Lord Kyllachy in Young & Sons v. Assessor for Peebles (at p. 581) says:
"It is quite true that the Act contains that comprehensive definition, and so brings in all persons who are apparent owners, in possession as owners, without reference to the merits or demerits of their title,"
which passage was quoted with approval by Lord Hunter in Assessor for Ross and Cromarty v. Campbell, at p. 334. In my opinion, where there is an owner who is known to the Assessor and who is actively enjoying the heritable subjects, the Assessor should enter this person as the proprietor in the Roll, notwithstanding that there may be some other person who, if the Assessor was unaware of the true owner, might be brought within the terms of the definition. The words of the definition cannot be taken absolutely literally. Counsel for the Assessor was constrained to admit that some limitation must be placed upon the words of the definition. If a proprietor of salmon fishings instructed his factor to issue permits and to receive payment therefor rather than do it himself, it was conceded that it would be improper to enter the factor as "proprietor" in the Valuation Roll, although he would be handling the money. Three or four or more proprietors, who between them owned the whole fishing in a stretch of a river, might agree for matters of convenience that the factor of one of them should issue permits which would allow the holders to fish over the whole stretch of the river owned by the several proprietors taken together. In this case I do not think the Assessor would be entitled to enter the factor as the proprietor of the fishings, but that the proper entry would still be the individual proprietors, particularly if these proprietors still exercised their right of fishing. We were informed that the number of Kindly Tenants who were members of the Association was about fifty, but, in my opinion, this makes no difference to the principle involved.
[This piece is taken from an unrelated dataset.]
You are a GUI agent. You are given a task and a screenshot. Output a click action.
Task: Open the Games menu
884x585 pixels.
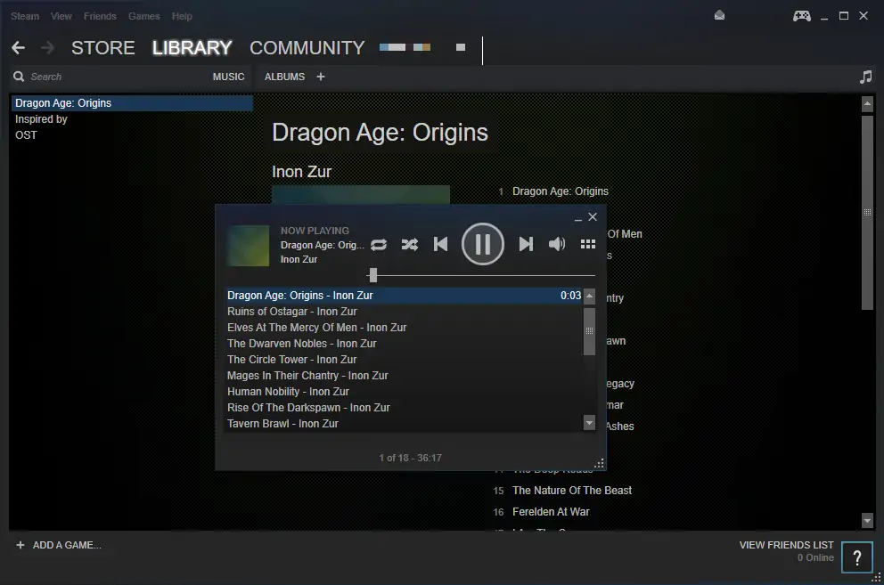pyautogui.click(x=143, y=16)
Counsel for the Assessor founded upon the fact that the Kindly Tenants had agreed that the proceeds from the issue of permits should be expended upon the river for the benefit of the fishing and maintained that in this way the Kindly Tenants had given up their personal claim to the proceeds of the permits and had destined these proceeds for the benefit of the fishings as a whole. In my opinion, what the Association do with the proceeds of the permits on the instructions of the Kindly Tenants is irrelevant in considering the question whether or not the Association should be entered in the Roll as proprietors.
In my opinion, the proprietors of the fishings still remain the Kindly Tenants notwithstanding the formation of the Association, and the entry of the Association in the Valuation Roll cannot be supported in law and should be deleted.
Since I have reached the conclusion that the entry should be deleted, I do not propose to express any opinion as to the proper method of ascertaining the value of the fishings enjoyed by the Kindly Tenants which, in my opinion, fall to be entered in the Valuation Roll.